“You want some? It’s very dark.” Maren Ade is sharing her chocolate bar with me (one of the fancier kinds), and I can’t resist. It’s way too easy to draw a parallel between bittersweet chocolate and this German director’s exquisite new film, Toni Erdmann, a black comedy about a stressed-out corporate exec, Ines (Sandra Hüller), and her practical joker of a father, Winfried (Peter Simonischek), who—disguised as a false-toothed life coach named Toni Erdmann—attempts a desperate intervention to save her soul. A family odyssey unlike any you’ll see this year, Ade’s film makes you laugh until you cry.
How close is your script to your life?
I would say that my scripts are always personal but not autobiographical. My father never pulled a “Toni Erdmann” on me. But he did, for a while, do some joking with fake teeth, I have to admit. He has a repertoire, but it’s a bit different.

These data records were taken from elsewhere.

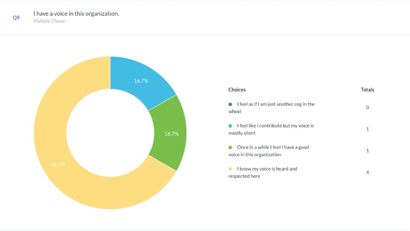Click the question title about having a voice
Screen dimensions: 410x231
point(76,14)
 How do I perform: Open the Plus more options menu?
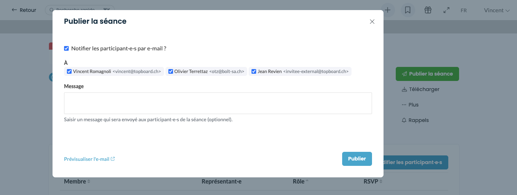point(410,105)
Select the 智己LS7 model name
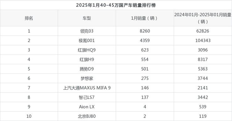This screenshot has width=232, height=121. coord(87,97)
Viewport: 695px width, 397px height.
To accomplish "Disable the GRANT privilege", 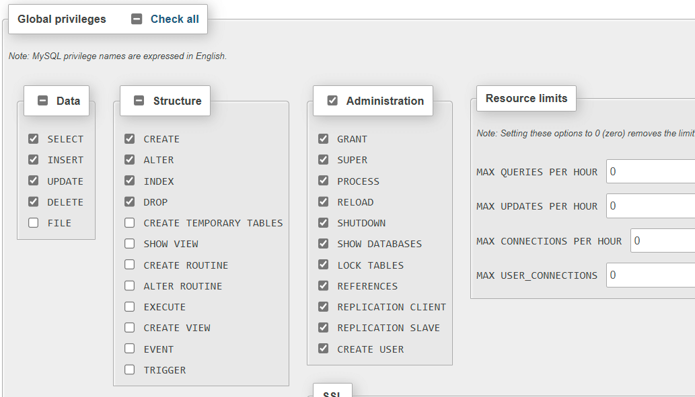I will [x=324, y=139].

So you had laughs growing up?
A lot of things are solved with humor in my family, so that was something I borrowed for my story. But also Ines, even though she has a completely different career from me—she’s a female character I can connect to.
You’re a savant-like genius with dad humor. Has Hollywood called?

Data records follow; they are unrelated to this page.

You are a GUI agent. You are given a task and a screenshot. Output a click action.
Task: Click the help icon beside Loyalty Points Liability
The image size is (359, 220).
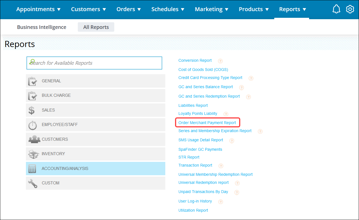tap(226, 114)
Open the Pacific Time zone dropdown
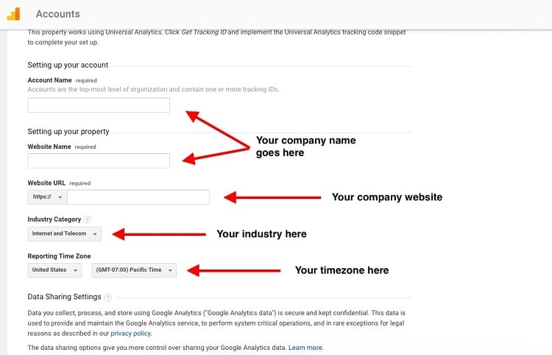This screenshot has width=552, height=355. [x=134, y=270]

Dad humor! That’s nice—I’ve never heard that phrase. And why is it never mother humor?
You’re kidding me. You’ve never heard of dad humor?
[Laughs] I haven’t! I guess it’s a genre. Humor for me is like a language—it has so many layers. With Winfried, he uses it to hide, fleeing into it. It’s also an attack. It’s aggressive, what he’s doing.
Do you get tired of critics like me who are palpably shocked to see a funny German comedy?
We have a lot of humor! Maybe we should be more famous for it. Our humor is very dry. We have great comedians.
Was it your plan to go three hours long for this film?
I didn’t intend that. I found out I needed time for several things. It’s as if my characters were saying, “The movie we’re in? We need to do it over.”
They’re rebooting their relationship. You also make room for a killer karaoke moment to Whitney Houston’s “Greatest Love of All.”
After Sandra agreed to do the film, we celebrated at a karaoke bar in Berlin. That night, I programmed the song for her to do, without telling her! I thought, She’s an actor, she can take it.
Toni Erdmann opens December 25.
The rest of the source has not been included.